School of Computer Science and Engineering, University of Electronic Science and Technology of China, Sichuan, 611731, China.
College of Computer Science and Technology, Qingdao University, China.
Neural Netw. 2020 Feb;122:279-288. doi: 10.1016/j.neunet.2019.10.010. Epub 2019 Nov 6.
Multiview clustering has gained increasing attention recently due to its ability to deal with multiple sources (views) data and explore complementary information between different views. Among various methods, multiview subspace clustering methods provide encouraging performance. They mainly integrate the multiview information in the space where the data points lie. Hence, their performance may be deteriorated because of noises existing in each individual view or inconsistent between heterogeneous features. For multiview clustering, the basic premise is that there exists a shared partition among all views. Therefore, the natural space for multiview clustering should be all partitions. Orthogonal to existing methods, we propose to fuse multiview information in partition level following two intuitive assumptions: (i) each partition is a perturbation of the consensus clustering; (ii) the partition that is close to the consensus clustering should be assigned a large weight. Finally, we propose a unified multiview subspace clustering model which incorporates the graph learning from each view, the generation of basic partitions, and the fusion of consensus partition. These three components are seamlessly integrated and can be iteratively boosted by each other towards an overall optimal solution. Experiments on four benchmark datasets demonstrate the efficacy of our approach against the state-of-the-art techniques.

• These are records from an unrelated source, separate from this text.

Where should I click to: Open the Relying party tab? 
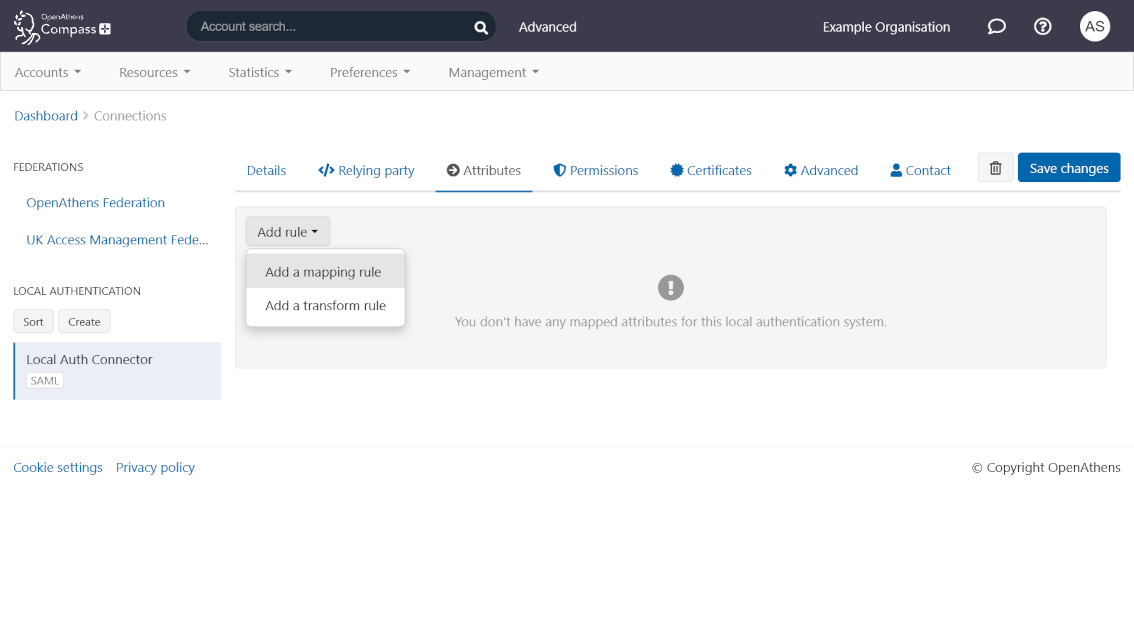366,171
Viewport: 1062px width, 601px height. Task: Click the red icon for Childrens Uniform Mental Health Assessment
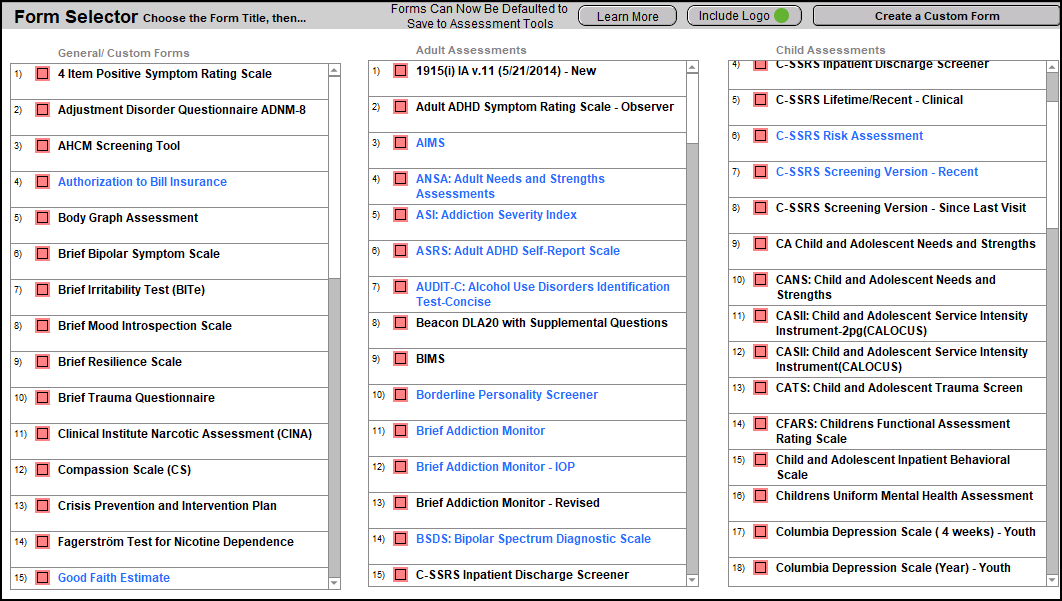760,496
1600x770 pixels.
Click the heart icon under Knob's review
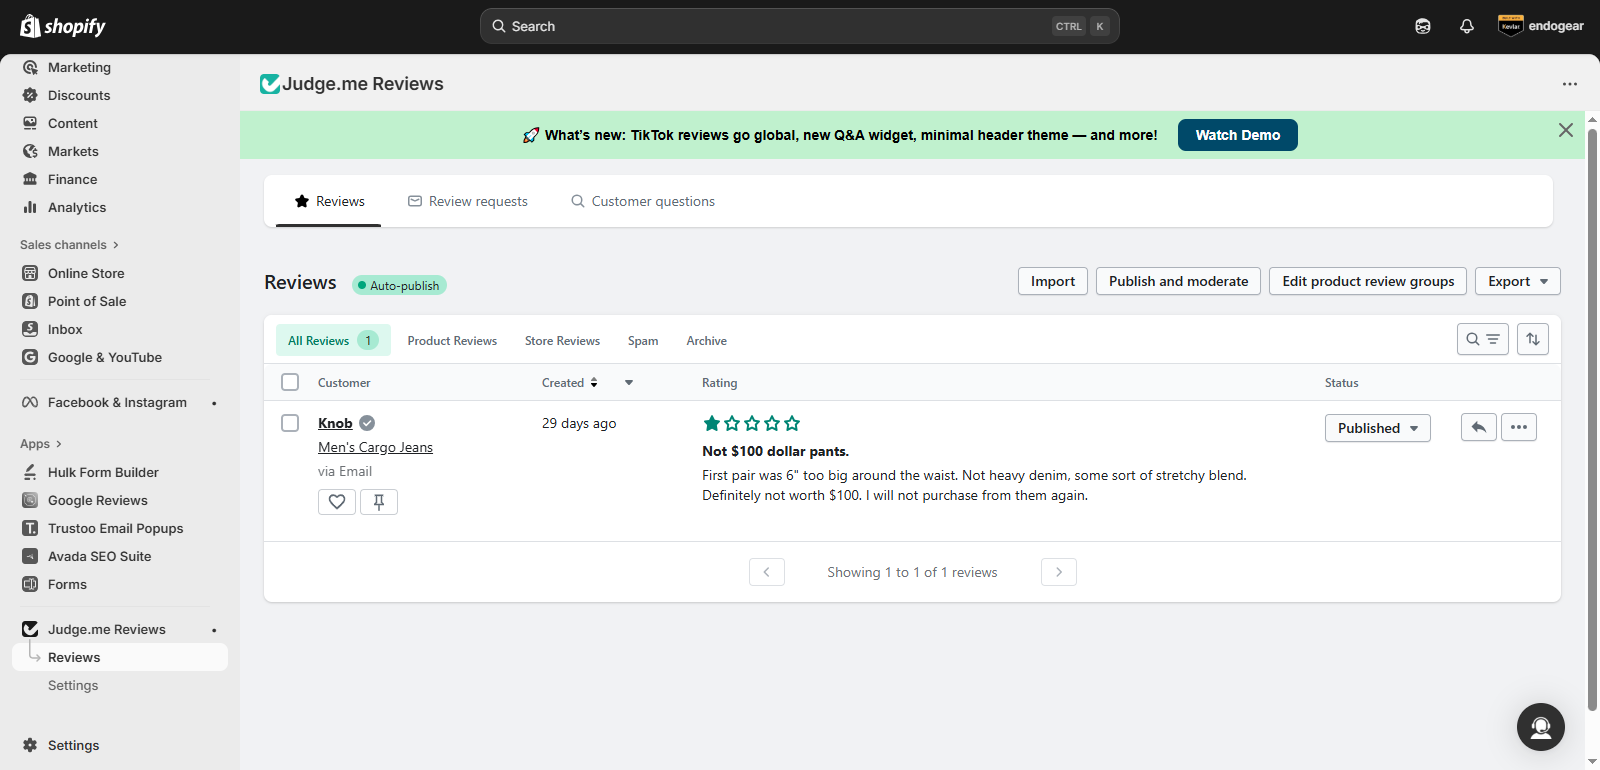[337, 502]

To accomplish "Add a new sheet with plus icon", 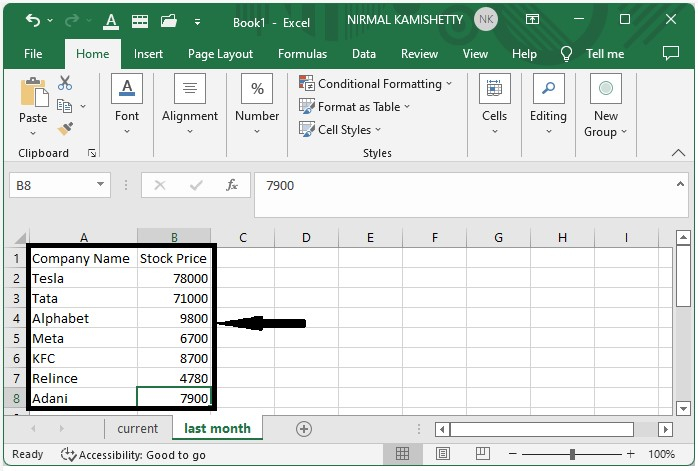I will click(x=304, y=428).
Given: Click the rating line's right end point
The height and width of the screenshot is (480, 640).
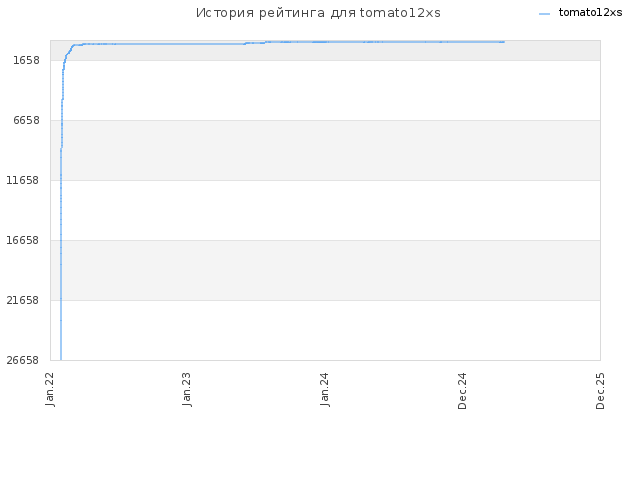Looking at the screenshot, I should pos(504,42).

多视图聚类由于能够处理多个数据源(视图)数据并探索不同视图之间的互补信息,因此最近受到了越来越多的关注。在各种方法中,多视图子空间聚类方法提供了令人鼓舞的性能。它们主要在数据点所在的空间中集成多视图信息。因此,由于每个单独视图中的噪声或异类特征之间的不一致性,它们的性能可能会降低。对于多视图聚类,基本前提是所有视图之间存在共享分区。因此,多视图聚类的自然空间应该是所有分区。与现有方法正交,我们提出了在分区级别融合多视图信息,遵循两个直观的假设:(i)每个分区是共识聚类的扰动;(ii)接近共识聚类的分区应该被赋予较大的权重。最后,我们提出了一种统一的多视图子空间聚类模型,该模型结合了来自每个视图的图学习、基本分区的生成和共识分区的融合。这三个组件无缝集成,并可以通过彼此迭代提升,以获得整体最优解。在四个基准数据集上的实验表明,我们的方法在与最先进的技术相比时是有效的。